What you will do:
- a) In the discussion of dinosaur evolution, shorten the paragraph beginning "I think what @T_aquaticus is saying" while keeping its main points.
- b) In the discussion of dinosaur evolution, what kind of concept does one writer suggest the notion of fixed species probably is?
- c) What might come next in the discussion of dinosaur evolution? Continue it from the point where it stops.

Selected extract:
=== Section Start ===

Species evolution from dinosaurs

Incorrect. This piece of creationist rhetoric is demonstrable nonsense. Speciation does occur and new species, orders, classes and phylums do evolve.

I very much doubt that any of the birds alive today can procreate with any of the species which we have classified as dinosaurs. Obviously just because your species evolved from a species in a certain classification does mean that your species belongs to that classification. We are not all protozoa just because our species evolved from species that any biologist today would classify as protozoa. So I disagree with your claim that there are still living dinosaurs.

I think what @T_aquaticus is saying is that no matter how much dogs evolve, their descendants will always be part of the “dog clade”. It isn’t a claim that large changes, even to the point of forming of new species are impossible within that clade. In fact, if I’m not mistaken, the whole notion of fixed species is probably more an antiquated Linnean concept than a cladistic one. But I will happily accept correction here if that is a wayward notion.

In case this is helpful to this discussion:

According to cladistics . . .

=== Section End ===

Exercise data:
=== Section Start ===

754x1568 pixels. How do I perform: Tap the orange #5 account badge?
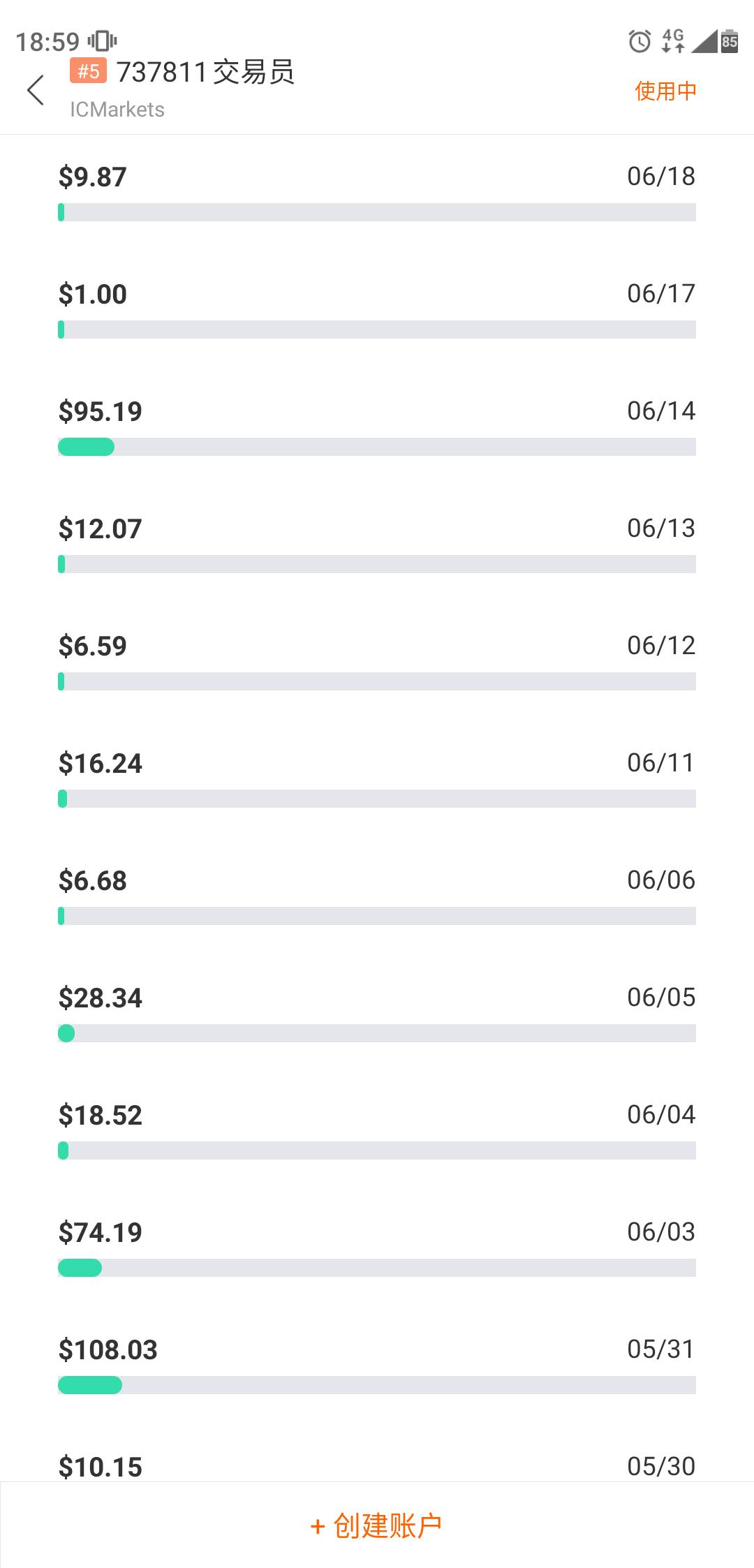coord(88,71)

=== Section End ===

Solved problems:
- a) The writer reads @T_aquaticus as saying that however much dogs evolve, their descendants remain in the "dog clade." This doesn't rule out large changes, even new species, within that clade. The writer also suggests that fixed species is likely more an outdated Linnean idea than a cladistic one, and welcomes correction.

- b) More an antiquated Linnean concept than a cladistic one.

- c)
First, you don’t evolve out of your ancestry. If an ancestor of a species was a dog, then so too are the descendants. If the current population of dog splits into two new species then they will be two new species of dog. All of their ancestors will be dogs, no matter how much they change.

Second, everything above the species level in Linnaean taxonomy does not exist in nature. There are no orders, classes, or phyla in nature. Those are human inventions.

There were contemporaneous dinosaur species prior to the K/T event that couldn’t procreate with each other, yet they were still dinosaurs. Dinosaur is not the name of a species but of an entire clade of species.

Within cladistics, that is exactly how it works.

Protozoa is not considered to be a valid taxon anymore, but it may still be used for historical reasons. Protists are a paraphyletic group, and systematists try to avoid them where possible. Here are the clades from the Tree of Life Web Project:


http://tolweb.org/Eukaryotes/3

Also:

Our common ancestor with many species previously considered to be protists were opisthokonts, and humans are still opisthokonts.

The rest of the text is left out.